Lebih lanjut Syahril menjelaskan, varian XBB yang baru muncul dikatakan memang lebih cepat menular lagi daripada varian sebelumnya. Namun, tingkat fatalitasnya tidak lebih parah dari varian sebelumnya pula.
"Subvarian XBB ini memang dia cepat menular, seperti halnya sub-Omicron yang lalu. Cuma hanya tingkat fatalitas maupun angka kesakitan rumah sakit tidak terlalu tinggi," kata Syahril.
Menurut Syahril, virus SARS-CoV-2 memiliki tipikal dimana sering melakukan mutasi yang tingkat penyebarannya lebih cepat. Gejala yang muncul pada varian-varian baru pun hampir sama dengan varian yang sebelumnya telah ada.
"Sama gejalanya batuk, pilek, demam, badan lemah, dan seterusnya.
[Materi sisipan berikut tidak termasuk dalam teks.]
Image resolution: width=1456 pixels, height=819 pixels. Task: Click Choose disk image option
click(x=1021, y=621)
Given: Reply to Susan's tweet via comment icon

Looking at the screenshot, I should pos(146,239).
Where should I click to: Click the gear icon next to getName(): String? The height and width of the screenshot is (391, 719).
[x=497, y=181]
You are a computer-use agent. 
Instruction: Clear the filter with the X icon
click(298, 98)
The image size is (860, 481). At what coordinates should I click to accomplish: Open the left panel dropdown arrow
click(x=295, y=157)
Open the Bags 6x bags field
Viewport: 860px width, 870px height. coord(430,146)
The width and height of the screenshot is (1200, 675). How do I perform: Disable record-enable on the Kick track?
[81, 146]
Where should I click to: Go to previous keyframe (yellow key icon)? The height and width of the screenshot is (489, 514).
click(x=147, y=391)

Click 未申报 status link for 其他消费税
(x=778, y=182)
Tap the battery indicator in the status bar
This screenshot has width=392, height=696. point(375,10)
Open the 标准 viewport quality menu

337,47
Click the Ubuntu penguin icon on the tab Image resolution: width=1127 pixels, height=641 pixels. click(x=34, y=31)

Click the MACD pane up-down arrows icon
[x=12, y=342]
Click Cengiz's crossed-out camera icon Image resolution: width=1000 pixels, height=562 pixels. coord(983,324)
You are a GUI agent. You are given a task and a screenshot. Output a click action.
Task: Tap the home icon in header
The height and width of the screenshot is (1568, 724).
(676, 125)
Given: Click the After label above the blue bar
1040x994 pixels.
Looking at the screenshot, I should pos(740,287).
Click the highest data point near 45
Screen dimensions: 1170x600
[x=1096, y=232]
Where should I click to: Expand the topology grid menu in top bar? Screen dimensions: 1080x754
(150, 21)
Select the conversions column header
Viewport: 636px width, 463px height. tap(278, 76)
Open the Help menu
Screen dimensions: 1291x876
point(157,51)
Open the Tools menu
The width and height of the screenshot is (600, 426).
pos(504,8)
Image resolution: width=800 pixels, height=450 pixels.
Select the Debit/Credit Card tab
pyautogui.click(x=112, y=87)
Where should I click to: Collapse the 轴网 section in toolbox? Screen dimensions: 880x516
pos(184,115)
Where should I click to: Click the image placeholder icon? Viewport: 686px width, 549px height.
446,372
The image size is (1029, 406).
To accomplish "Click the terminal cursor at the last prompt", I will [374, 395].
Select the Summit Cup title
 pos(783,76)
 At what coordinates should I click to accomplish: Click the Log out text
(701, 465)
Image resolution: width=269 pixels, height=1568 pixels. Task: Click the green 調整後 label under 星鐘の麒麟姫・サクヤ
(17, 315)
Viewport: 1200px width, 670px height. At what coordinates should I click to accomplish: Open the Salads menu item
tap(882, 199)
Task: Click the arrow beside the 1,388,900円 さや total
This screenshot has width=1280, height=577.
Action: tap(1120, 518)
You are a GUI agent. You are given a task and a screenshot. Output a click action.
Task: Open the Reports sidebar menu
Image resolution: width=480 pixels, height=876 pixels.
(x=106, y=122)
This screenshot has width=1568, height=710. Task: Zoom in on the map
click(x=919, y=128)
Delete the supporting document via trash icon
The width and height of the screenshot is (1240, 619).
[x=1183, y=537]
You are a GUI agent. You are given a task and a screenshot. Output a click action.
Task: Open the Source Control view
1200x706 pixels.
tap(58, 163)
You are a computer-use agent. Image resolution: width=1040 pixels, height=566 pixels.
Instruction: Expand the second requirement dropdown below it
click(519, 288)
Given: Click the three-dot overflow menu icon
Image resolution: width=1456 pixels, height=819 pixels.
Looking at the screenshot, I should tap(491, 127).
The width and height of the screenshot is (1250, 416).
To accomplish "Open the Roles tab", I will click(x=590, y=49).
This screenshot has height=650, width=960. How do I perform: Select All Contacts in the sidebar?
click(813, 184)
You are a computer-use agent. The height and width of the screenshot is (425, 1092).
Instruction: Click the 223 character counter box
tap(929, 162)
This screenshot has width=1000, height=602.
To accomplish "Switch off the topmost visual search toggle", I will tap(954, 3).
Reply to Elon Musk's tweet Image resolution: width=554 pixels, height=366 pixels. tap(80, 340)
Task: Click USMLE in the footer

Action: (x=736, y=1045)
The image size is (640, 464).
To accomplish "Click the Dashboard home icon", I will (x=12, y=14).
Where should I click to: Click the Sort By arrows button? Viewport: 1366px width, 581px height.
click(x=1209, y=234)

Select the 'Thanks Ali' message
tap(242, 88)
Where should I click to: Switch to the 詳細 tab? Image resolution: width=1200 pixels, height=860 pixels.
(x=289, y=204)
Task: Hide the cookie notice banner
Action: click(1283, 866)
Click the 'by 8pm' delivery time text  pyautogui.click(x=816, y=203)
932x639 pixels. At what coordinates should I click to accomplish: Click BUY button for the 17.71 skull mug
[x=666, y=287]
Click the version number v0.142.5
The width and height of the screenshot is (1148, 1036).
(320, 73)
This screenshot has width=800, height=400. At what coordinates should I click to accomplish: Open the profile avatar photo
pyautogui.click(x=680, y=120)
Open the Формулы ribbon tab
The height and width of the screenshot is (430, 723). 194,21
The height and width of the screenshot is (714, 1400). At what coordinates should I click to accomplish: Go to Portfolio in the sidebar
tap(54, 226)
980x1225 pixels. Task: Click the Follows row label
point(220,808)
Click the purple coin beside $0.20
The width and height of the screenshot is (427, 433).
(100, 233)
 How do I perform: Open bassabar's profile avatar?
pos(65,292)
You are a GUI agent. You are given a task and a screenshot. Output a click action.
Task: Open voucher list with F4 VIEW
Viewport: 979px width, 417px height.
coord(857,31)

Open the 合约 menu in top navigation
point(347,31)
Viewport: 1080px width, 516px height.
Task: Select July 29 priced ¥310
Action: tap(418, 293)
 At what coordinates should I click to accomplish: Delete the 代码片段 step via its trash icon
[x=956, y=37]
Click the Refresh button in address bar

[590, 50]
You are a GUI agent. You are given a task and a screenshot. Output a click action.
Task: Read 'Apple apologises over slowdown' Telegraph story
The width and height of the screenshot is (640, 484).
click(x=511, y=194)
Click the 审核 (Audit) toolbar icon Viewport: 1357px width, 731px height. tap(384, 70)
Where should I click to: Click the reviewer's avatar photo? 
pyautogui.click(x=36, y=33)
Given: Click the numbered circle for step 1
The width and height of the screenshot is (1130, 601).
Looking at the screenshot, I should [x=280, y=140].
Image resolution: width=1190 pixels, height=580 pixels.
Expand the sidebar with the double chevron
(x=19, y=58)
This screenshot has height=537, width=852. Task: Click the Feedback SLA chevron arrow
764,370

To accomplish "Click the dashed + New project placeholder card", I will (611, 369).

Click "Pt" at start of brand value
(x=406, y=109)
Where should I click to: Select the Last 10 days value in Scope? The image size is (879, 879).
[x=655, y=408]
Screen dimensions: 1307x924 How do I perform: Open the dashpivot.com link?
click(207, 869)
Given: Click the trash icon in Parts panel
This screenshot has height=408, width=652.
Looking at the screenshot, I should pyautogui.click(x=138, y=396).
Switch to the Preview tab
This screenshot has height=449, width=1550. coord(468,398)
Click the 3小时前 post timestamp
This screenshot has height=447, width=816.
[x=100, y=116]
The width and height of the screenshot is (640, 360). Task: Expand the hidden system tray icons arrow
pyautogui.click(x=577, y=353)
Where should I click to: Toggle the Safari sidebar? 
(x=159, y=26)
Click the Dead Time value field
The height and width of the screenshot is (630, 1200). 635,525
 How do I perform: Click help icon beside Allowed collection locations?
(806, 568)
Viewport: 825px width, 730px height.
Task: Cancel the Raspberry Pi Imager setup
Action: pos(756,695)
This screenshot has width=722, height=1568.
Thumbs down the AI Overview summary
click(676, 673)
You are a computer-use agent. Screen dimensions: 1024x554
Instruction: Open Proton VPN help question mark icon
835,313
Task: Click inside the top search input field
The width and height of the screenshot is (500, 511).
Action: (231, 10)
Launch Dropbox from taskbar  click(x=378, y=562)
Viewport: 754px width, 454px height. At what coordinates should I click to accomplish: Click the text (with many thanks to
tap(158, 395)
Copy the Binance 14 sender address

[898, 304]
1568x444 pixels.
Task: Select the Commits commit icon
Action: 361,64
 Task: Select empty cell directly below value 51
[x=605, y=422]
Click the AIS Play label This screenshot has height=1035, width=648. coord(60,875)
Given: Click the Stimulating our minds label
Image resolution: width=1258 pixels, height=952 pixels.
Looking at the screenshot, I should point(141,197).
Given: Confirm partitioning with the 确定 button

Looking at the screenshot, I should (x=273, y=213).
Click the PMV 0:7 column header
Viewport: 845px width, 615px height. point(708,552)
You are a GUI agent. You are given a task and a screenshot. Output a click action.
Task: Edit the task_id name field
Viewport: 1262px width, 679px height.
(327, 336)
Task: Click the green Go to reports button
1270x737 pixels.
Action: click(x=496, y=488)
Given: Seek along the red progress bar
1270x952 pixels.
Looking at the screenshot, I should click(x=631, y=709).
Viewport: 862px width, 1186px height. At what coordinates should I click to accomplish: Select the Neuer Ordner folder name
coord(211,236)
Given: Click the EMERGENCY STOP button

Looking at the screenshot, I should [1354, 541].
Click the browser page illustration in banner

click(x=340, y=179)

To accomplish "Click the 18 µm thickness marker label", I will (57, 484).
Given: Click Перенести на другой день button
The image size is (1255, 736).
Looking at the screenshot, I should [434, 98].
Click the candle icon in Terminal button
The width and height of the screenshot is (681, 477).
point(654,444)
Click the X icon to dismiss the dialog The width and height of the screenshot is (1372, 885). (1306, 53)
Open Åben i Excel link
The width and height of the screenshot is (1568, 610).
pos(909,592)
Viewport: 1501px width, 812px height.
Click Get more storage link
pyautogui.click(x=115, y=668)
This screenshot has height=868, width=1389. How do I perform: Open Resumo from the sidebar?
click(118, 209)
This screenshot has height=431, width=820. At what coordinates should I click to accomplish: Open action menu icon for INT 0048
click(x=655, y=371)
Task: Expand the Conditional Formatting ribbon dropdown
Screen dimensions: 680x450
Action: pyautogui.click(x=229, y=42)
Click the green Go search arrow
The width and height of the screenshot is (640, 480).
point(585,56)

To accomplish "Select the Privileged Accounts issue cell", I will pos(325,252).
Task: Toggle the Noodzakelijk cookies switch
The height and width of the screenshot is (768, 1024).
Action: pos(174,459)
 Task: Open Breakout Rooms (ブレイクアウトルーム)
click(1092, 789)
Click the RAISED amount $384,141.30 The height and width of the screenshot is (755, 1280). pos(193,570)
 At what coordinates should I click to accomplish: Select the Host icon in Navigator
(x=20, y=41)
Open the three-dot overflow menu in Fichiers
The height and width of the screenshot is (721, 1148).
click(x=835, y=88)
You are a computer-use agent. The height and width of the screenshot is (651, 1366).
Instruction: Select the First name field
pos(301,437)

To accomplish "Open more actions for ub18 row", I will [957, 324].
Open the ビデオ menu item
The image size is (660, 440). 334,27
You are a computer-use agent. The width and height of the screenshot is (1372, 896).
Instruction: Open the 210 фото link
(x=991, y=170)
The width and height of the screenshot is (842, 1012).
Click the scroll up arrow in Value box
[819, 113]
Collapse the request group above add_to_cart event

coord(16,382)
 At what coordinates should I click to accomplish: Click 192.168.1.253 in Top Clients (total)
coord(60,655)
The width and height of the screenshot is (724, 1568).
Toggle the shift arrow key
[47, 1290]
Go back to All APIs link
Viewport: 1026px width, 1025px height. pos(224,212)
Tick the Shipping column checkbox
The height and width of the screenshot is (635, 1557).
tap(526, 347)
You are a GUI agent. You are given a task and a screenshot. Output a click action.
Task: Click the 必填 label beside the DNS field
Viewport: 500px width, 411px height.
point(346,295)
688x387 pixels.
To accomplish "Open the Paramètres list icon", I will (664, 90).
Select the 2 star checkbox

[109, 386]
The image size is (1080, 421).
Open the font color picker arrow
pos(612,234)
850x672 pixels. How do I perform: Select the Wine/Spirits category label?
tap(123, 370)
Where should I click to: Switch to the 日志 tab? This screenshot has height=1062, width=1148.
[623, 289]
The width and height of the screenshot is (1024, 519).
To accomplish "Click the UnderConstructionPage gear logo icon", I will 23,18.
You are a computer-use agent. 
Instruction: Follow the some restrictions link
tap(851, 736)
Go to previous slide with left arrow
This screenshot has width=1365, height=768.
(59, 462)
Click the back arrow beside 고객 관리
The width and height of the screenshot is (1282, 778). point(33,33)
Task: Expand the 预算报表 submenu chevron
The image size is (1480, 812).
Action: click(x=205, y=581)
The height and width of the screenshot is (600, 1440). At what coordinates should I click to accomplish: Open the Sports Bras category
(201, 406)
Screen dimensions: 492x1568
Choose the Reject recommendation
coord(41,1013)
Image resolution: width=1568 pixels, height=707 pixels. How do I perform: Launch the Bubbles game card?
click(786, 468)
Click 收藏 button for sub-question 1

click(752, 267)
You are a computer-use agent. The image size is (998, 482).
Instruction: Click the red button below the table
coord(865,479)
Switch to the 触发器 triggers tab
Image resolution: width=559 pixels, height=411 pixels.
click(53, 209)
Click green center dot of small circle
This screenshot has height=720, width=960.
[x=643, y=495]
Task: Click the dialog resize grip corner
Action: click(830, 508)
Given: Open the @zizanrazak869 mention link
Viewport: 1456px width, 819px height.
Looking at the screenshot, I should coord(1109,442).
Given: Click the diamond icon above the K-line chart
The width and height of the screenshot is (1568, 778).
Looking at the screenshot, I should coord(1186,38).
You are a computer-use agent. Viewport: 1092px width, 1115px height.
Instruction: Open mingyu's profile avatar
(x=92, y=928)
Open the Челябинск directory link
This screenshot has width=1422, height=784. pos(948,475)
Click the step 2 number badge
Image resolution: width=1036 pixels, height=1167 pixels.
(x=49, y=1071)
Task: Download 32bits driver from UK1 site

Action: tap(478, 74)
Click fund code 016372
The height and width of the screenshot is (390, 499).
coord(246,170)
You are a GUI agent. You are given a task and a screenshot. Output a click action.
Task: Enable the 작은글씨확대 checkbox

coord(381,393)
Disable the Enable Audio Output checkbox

Tapi tidak separah (yang sebelumnya), kemungkinan kenapa tidak parah itu salah satunya memang karena sifat atau spesifikasi virus itu dan adanya antibodi vaksin yang ada di dalam tubuh," ujar Syahril.
Advertisement
Muncul Varian Baru, Masih Efektifkah Vaksin COVID-19?
Hingga saat ini, vaksin COVID-19 yang diberikan dianggap masih efektif untuk menghadang segala varian baru yang muncul termasuk XBB. Meskipun varian XBB memiliki kemampuan untuk menghindar dari imunitas seseorang (immune escape).
Syahril menjelaskan bahwa daya immune escape setiap adanya mutasi memang akan lebih tinggi. Itulah mengapa masyarakat perlu melakukan vaksin booster agar imunitas tubuhnya lebih tinggi lagi.
"Setiap terjadi mutasi, maka daya immune escape-nya lebih tinggi. Sehingga dia bisa menghindar dari antibodi yang ada pada tubuh seseorang. Makanya kita mengharapkan adanya suatu vaksin booster dengan harapan itu bisa menjadi tameng berikutnya untuk meningkatkan antibodi seseorang," kata Syahril.
Namun, vaksinasi booster untuk masyarakat sendiri masih berada pada tahap tiga. Hanya tenaga kesehatan yang baru diperbolehkan untuk memperoleh booster keempat.
"Memang efektivitas vaksin ini (bertahan) hanya enam bulan. Tentu saja setelah enam bulan, harusnya ada peningkatan atau penambahan vaksinnya. Untuk itu, ini menjadi bahan kita. Tapi saat ini kita fokus dulu untuk mencapai booster pertama atau vaksin ketiga," ujar Syarhil.
Biang Kerok Kenaikan Kasus COVID-19?
Dalam kesempatan yang sama, Syahril mengungkapkan bahwa jika merujuk pada teori, maka umumnya kenaikan kasus COVID-19 harian memang akan terjadi setelah munculnya varian baru.
"Apabila terjadi lonjakan kasus, itu biasanya dikaitkan dengan adanya subvarian baru. Nah kenaikannya kan baru kemarin (25 Oktober), hari ini kita lihat dalam satu dua tiga hari," ujar Syahril.
"Kita Kementerian Kesehatan sudah bergerak untuk melakukan whole genome sequencing pada kasus-kasus, terutama yang di rumah sakit untuk melihat apakah memang subvarian XBB ini sudah mendominasi atau belum," tambahnya.
Syahril menjelaskan, jika memang tidak ada lonjakan akibat XBB, biasanya penambahan kasus disebabkan oleh banyaknya testing yang dilakukan. Mengingat semakin banyak testing yang dilakukan, maka akan semakin banyak pula penemuan kasus.